Come hanno reagito i cittadini di Vimercate?
Ritengo tutto sommato bene. Non abbiamo ricevuto contro indicazioni. Stiamo mettendo a punto un programma di sensibilizzazione con le scuole e con i cittadini. La conoscenza allontana timori e paure. A Vimercate ci sono 26.600 residenti. Come vedi la clausola di salvaguardia (2,5 profughi ogni 1000 abitanti) è ampiamente rispettata.
E l’obiezione: “favorite più gli stranieri che gli italiani …”?
Dal mio osservatorio percepisco che questa frase, simbolo di tanti disagi, sia frutto di disinformazione e di difficoltà da parte di alcuni cittadini di chiedere aiuto alle istituzioni. E’ vero le risorse sono limitate, ma gli strumenti esistono.

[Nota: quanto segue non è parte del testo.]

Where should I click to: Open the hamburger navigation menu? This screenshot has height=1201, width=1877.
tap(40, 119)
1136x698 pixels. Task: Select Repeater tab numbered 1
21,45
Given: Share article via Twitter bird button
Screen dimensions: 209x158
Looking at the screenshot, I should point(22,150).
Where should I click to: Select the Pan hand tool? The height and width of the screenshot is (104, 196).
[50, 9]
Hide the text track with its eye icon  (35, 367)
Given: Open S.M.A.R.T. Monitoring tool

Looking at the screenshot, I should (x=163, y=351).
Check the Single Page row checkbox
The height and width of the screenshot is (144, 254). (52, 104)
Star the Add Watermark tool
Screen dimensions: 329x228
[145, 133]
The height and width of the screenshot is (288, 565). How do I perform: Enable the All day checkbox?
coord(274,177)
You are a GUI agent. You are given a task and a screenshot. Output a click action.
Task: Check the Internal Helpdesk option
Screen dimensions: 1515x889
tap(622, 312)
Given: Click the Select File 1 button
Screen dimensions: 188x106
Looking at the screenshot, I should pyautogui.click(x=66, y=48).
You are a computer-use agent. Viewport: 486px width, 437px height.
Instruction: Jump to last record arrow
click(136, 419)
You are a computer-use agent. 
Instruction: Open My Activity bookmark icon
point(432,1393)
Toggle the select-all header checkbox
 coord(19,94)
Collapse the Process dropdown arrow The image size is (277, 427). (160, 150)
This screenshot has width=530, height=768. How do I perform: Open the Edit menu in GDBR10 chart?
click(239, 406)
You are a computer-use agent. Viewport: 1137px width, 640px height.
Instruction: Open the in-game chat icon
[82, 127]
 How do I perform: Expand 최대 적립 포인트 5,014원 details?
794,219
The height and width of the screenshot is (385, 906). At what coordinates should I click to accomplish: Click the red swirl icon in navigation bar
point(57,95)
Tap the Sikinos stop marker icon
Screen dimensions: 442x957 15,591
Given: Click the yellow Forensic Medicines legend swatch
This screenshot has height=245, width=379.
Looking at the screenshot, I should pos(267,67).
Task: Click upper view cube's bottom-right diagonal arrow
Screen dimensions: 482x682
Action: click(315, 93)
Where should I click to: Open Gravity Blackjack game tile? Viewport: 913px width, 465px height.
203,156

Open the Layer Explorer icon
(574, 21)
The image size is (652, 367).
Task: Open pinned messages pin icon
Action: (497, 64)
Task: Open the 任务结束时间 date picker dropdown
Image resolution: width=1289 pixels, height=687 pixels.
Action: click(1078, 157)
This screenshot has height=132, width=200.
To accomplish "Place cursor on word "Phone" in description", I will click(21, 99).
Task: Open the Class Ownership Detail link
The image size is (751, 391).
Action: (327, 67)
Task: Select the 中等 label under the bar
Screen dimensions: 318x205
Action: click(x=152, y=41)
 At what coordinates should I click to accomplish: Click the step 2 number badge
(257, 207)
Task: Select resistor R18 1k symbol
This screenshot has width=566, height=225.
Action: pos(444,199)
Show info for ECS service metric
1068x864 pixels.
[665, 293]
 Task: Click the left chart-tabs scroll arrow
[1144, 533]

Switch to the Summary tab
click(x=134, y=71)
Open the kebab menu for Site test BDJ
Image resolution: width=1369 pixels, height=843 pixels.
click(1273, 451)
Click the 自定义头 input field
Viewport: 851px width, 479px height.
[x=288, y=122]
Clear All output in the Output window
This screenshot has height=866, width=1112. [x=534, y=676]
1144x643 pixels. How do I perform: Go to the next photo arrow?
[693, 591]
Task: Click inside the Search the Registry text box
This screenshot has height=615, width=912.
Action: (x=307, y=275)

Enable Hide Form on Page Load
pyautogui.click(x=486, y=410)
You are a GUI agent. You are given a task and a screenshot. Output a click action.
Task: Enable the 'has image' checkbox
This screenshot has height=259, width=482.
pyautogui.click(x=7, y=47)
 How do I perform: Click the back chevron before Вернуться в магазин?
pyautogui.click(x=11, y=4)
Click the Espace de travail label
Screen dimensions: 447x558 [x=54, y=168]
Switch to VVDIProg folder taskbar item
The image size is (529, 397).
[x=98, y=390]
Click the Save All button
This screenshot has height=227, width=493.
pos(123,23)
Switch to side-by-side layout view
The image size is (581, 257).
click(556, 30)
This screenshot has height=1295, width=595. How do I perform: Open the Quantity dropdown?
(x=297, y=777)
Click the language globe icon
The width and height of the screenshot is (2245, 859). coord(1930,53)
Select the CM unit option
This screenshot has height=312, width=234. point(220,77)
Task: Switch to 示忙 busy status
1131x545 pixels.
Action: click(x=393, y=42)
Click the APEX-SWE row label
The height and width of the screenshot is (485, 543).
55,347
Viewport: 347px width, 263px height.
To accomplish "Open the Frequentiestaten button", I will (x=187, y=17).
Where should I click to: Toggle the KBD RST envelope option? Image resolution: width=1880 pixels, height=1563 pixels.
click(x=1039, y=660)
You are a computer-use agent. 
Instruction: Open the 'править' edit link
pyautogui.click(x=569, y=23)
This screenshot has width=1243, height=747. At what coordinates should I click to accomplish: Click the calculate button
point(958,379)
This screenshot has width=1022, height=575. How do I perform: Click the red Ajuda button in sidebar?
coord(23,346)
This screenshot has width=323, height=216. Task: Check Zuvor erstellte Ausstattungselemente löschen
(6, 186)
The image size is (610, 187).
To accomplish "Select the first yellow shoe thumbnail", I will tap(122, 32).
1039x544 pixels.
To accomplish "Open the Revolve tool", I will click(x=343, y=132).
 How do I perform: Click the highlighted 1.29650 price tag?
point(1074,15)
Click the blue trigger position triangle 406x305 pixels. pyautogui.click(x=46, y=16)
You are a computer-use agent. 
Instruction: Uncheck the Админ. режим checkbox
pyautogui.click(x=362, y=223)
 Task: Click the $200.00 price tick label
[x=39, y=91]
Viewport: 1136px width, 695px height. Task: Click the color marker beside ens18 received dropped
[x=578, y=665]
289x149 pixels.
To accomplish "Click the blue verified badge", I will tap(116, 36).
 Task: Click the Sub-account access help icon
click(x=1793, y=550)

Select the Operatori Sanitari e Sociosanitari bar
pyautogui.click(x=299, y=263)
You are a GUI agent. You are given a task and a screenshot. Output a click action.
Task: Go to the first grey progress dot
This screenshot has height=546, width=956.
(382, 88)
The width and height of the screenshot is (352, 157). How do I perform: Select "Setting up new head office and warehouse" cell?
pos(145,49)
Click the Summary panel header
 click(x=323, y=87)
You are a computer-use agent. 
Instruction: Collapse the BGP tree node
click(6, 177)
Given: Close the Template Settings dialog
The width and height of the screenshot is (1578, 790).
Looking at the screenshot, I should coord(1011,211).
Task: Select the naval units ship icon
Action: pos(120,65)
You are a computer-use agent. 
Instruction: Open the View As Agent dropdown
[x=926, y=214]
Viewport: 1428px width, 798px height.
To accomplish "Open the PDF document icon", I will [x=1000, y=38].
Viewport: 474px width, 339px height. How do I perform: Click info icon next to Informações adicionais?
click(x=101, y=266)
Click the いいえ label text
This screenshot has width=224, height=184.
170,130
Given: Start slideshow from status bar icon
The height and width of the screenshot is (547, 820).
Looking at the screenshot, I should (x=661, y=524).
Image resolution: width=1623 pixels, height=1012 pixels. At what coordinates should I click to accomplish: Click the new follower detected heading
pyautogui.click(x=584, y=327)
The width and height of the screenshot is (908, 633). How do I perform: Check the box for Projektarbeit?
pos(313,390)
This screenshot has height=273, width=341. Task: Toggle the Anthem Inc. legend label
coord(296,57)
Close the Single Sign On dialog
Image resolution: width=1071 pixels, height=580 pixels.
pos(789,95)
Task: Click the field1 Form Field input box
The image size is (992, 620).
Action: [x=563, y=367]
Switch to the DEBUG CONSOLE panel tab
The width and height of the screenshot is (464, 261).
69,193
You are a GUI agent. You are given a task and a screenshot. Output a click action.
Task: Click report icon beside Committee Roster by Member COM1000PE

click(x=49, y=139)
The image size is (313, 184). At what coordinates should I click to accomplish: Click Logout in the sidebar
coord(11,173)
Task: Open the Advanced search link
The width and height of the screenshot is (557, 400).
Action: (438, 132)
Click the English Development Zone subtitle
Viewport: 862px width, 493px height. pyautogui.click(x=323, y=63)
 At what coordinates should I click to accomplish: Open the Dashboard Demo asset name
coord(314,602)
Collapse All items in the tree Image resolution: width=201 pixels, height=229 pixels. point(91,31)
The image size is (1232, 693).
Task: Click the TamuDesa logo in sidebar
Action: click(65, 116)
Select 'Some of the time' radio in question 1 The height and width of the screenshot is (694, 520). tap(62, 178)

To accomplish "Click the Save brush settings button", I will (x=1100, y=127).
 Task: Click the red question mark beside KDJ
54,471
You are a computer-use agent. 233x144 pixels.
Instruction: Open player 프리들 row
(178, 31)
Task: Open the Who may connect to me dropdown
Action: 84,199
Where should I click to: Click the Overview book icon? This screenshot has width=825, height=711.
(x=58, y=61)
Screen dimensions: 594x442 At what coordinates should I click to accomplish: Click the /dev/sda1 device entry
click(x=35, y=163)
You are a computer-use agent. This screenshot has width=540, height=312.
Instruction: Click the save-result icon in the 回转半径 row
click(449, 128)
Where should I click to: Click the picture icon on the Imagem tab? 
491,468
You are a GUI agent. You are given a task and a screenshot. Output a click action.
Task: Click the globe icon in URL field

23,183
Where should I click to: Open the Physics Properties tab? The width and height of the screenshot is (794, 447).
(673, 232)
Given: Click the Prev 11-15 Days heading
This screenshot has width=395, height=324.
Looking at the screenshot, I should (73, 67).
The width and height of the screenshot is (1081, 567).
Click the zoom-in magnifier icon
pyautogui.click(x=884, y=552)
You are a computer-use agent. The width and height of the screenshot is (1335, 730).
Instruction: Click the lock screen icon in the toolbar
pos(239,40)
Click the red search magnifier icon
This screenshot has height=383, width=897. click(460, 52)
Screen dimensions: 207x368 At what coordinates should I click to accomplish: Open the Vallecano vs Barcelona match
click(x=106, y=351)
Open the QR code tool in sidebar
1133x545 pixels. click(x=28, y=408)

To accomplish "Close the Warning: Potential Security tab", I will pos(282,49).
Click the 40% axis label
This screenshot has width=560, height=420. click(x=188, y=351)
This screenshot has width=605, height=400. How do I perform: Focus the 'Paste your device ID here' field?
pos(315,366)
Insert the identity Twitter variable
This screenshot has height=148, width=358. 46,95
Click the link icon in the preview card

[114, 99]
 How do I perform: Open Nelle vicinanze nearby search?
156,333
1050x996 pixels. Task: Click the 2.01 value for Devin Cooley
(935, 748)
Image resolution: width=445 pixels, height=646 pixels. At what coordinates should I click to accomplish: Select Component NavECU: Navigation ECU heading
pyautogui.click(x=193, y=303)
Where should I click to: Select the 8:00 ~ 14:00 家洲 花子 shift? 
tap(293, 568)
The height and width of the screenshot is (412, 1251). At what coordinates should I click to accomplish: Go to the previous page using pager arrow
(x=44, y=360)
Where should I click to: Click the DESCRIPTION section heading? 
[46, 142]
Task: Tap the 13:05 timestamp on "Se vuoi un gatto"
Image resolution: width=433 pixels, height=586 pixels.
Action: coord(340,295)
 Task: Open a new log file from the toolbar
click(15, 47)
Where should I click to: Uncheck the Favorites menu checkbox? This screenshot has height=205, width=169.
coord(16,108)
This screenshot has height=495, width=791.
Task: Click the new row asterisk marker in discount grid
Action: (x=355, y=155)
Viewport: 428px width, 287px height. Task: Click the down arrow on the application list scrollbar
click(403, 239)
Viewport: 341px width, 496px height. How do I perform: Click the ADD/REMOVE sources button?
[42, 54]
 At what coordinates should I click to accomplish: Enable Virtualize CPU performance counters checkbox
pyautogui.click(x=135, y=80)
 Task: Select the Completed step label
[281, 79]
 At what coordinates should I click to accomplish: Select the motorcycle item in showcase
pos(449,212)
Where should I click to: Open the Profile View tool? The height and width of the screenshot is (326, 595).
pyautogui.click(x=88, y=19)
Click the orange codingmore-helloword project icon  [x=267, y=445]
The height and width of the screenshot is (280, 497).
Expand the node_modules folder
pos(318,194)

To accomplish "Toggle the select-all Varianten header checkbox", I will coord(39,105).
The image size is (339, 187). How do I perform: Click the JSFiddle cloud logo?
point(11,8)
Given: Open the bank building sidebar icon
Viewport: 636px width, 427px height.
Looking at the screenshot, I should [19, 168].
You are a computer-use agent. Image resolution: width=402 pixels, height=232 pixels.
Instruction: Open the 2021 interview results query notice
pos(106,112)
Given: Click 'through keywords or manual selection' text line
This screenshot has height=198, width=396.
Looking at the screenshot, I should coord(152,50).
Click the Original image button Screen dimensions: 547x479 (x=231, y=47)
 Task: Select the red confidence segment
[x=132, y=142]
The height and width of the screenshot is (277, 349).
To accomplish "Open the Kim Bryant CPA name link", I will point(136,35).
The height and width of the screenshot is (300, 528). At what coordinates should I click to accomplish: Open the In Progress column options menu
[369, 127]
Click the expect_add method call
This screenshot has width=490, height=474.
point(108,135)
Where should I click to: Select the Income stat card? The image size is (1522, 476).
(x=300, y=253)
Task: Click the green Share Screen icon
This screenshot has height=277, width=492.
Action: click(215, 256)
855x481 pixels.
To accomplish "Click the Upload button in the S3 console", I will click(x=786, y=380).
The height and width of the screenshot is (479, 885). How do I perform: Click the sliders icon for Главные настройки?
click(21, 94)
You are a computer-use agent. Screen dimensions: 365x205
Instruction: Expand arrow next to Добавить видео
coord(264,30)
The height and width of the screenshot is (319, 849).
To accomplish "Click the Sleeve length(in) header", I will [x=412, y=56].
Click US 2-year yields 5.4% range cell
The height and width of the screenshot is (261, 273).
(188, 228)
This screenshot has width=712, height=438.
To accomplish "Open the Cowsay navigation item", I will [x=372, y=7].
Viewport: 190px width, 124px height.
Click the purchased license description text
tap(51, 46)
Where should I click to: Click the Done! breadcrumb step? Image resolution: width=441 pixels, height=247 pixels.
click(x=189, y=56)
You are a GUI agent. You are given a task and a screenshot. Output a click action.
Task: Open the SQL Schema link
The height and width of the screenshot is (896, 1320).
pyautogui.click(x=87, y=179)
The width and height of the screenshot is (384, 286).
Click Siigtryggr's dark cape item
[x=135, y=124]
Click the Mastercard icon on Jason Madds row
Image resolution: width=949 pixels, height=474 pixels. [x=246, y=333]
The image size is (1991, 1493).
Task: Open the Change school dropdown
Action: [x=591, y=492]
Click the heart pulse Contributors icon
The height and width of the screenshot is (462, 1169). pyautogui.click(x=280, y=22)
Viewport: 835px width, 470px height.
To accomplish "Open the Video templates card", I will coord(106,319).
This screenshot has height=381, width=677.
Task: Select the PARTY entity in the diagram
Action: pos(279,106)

La crisi, cominciata dal 2009, è ancora attiva e diffonde ancorai suoi effetti. Alcune categorie di persone, parlo di quelle fra i 55 e 60 anni con scarsi livelli di istruzione (licenza media), sono più vulnerabili. Prima della crisi alcune di queste persone appartenevano al ceto medio. Poi nel corso degli anni si sono impoveriti, hanno perso il lavoro storico, non hanno potuto pagare le rate del mutuo, hanno subito pignoramenti. Ma per cultura, educazione e dignità hanno preferito evitare di bussare alla porte delle istituzioni. Sono persone che, spesso, non sanno neppure dell’esistenza dell’ISEE (strumento fondamentale per l’accesso al welfare). Al contrario gli stranieri sia per cultura sia per spirito di adattamento imparano subito a destreggiarsi nei sentieri del welfare.
Servirebbe un reddito di cittadinanza?
Abbiamo il REI (Reddito di inclusione) recentemente approvato dal governo Gentiloni. Però è insufficiente, occorrerebbe aumentare il contributo. Come si fa a vincere la povertà con 150 euro al mese? Inoltre non abbiamo efficaci strumenti di controllo e monitoraggio dei progetti. Servono vere e proprie reti di agenzie per il lavoro in modo da accompagnare con itinerari formativi e di riqualificazione i 40enni che hanno perso il lavoro. Sostenere le start up e le vocazioni imprenditoriali. Ad esempio a Torino esiste un organismo che si occupa di far crescere le piccole start up: ricordo un gruppo di fisoterapisti che ha dato vita ad un’impresa che offre servizi a chiamata e a domicilio per gli anziani. A Vimercate abbiamo attivato il fondo città solidale per il lavoro che offre delle borse lavoro e opportunità di reinserimento lavorativo. Servono risorse sia economiche sia di intelligenza in modo da fronteggiare le diverse situazioni di disagio e le povertà nelle loro diverse sfaccettature: Dare a tutti lo stesso aiuto forse non sarebbe così equo. Analizzare il caso specifico, potenziare gli interventi sulle persone che hanno buone potenzialità per uscire dalla loro situazione di disagio e considerare che esistono casi cronicamente impossibilitati ad emanciparsi da una tale situazione e per i quali le istituzioni dovranno prevedere degli investimenti di lungo periodo.
Hai mai avuto timore, qualche preoccupazione riguardo alle possibili reazioni dell’opinione pubblica e che alcuni giornali soffiassero sul fuoco delle paure?
No direi di no. Vimercate è una città accogliente. Sono dell’idea che sia meglio accogliere, governare l’accoglienza con progetti strutturati. E’ questo ciò che chiedono i cittadini. I numeri, poi, dicono di stare tranquilli, non c’è nessuna invasione.